=== Section Start ===

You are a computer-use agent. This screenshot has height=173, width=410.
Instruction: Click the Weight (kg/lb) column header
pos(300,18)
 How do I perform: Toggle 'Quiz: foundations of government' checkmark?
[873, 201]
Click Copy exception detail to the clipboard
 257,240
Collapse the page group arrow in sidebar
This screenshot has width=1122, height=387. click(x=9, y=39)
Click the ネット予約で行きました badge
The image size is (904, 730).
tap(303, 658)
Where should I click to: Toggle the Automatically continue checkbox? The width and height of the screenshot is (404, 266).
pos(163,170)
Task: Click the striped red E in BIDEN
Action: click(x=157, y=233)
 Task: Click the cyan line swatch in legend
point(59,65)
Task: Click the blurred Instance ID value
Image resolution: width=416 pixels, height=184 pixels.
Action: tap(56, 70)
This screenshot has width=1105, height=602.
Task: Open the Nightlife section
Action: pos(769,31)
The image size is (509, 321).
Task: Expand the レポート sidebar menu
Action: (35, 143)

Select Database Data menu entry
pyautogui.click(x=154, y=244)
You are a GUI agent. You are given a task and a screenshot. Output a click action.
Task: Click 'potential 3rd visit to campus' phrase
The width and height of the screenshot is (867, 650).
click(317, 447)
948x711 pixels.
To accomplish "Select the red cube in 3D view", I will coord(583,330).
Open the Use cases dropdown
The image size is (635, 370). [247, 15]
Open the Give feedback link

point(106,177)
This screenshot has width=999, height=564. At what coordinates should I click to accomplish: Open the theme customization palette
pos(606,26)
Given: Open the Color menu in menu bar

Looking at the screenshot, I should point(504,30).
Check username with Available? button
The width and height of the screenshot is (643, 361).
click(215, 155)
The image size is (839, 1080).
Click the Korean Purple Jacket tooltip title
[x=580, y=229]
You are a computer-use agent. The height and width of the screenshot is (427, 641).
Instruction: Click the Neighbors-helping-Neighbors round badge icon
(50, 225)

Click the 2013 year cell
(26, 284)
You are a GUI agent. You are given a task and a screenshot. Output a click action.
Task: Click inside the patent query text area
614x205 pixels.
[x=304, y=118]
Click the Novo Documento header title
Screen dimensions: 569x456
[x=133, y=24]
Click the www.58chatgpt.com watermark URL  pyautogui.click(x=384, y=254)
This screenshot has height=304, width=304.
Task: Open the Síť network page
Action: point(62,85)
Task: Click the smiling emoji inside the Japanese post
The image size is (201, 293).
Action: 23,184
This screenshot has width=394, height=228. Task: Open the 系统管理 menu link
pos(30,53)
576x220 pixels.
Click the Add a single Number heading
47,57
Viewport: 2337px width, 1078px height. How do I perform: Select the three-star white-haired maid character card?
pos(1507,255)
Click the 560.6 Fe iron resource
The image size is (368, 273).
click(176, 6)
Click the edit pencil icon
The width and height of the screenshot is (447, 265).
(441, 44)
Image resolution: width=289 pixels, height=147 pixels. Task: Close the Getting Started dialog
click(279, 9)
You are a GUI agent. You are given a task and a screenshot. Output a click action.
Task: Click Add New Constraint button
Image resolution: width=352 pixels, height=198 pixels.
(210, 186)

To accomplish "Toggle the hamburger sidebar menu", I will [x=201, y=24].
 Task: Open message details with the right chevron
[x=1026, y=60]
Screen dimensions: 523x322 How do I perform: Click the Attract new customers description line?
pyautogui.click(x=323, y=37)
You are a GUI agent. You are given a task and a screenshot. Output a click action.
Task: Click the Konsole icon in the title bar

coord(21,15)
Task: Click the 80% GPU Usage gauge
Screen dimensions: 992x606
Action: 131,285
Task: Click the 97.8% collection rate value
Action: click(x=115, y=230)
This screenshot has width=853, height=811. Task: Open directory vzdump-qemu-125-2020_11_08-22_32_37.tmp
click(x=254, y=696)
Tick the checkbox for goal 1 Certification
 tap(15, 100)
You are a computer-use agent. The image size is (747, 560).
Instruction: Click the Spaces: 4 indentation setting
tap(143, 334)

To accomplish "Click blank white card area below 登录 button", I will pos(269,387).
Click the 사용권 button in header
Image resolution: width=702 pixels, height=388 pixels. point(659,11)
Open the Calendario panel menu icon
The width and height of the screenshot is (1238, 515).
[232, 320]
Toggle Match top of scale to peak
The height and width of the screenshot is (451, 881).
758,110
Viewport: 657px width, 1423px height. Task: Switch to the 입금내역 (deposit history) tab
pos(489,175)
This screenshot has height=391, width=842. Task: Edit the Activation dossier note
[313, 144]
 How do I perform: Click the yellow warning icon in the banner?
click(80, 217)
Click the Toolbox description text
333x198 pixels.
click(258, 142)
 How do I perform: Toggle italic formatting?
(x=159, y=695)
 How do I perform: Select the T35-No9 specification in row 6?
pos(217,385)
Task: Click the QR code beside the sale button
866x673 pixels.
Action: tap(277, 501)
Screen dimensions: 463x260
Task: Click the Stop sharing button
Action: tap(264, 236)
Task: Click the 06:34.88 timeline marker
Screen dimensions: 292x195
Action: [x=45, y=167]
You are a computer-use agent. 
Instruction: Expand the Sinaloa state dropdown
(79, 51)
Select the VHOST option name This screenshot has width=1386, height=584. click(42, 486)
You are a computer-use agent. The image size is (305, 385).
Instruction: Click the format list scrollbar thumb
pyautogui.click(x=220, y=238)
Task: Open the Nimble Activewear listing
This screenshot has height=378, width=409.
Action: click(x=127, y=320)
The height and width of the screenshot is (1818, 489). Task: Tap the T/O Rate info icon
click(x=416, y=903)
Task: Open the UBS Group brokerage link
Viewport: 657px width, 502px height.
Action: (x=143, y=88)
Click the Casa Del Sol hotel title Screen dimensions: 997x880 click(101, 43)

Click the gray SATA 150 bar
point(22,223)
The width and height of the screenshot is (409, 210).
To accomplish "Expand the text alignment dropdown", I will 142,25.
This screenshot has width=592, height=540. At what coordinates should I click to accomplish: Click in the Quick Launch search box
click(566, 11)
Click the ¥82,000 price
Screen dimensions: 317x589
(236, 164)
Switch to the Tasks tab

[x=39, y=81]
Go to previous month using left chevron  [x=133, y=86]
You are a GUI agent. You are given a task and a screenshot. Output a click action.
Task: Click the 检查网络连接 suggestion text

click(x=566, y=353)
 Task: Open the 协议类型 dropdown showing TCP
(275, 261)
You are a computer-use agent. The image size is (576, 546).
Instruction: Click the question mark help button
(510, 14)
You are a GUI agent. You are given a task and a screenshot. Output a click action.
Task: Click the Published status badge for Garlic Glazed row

=== Section End ===

### Exercise prompt
Search the entries for "will" and copy out each line that has it.

### Completed task
To accomplish "Select the red cube in 3D view", I will coord(583,330).
To accomplish "Toggle the hamburger sidebar menu", I will [x=201, y=24].
To accomplish "Click blank white card area below 登录 button", I will pos(269,387).
To accomplish "Expand the text alignment dropdown", I will 142,25.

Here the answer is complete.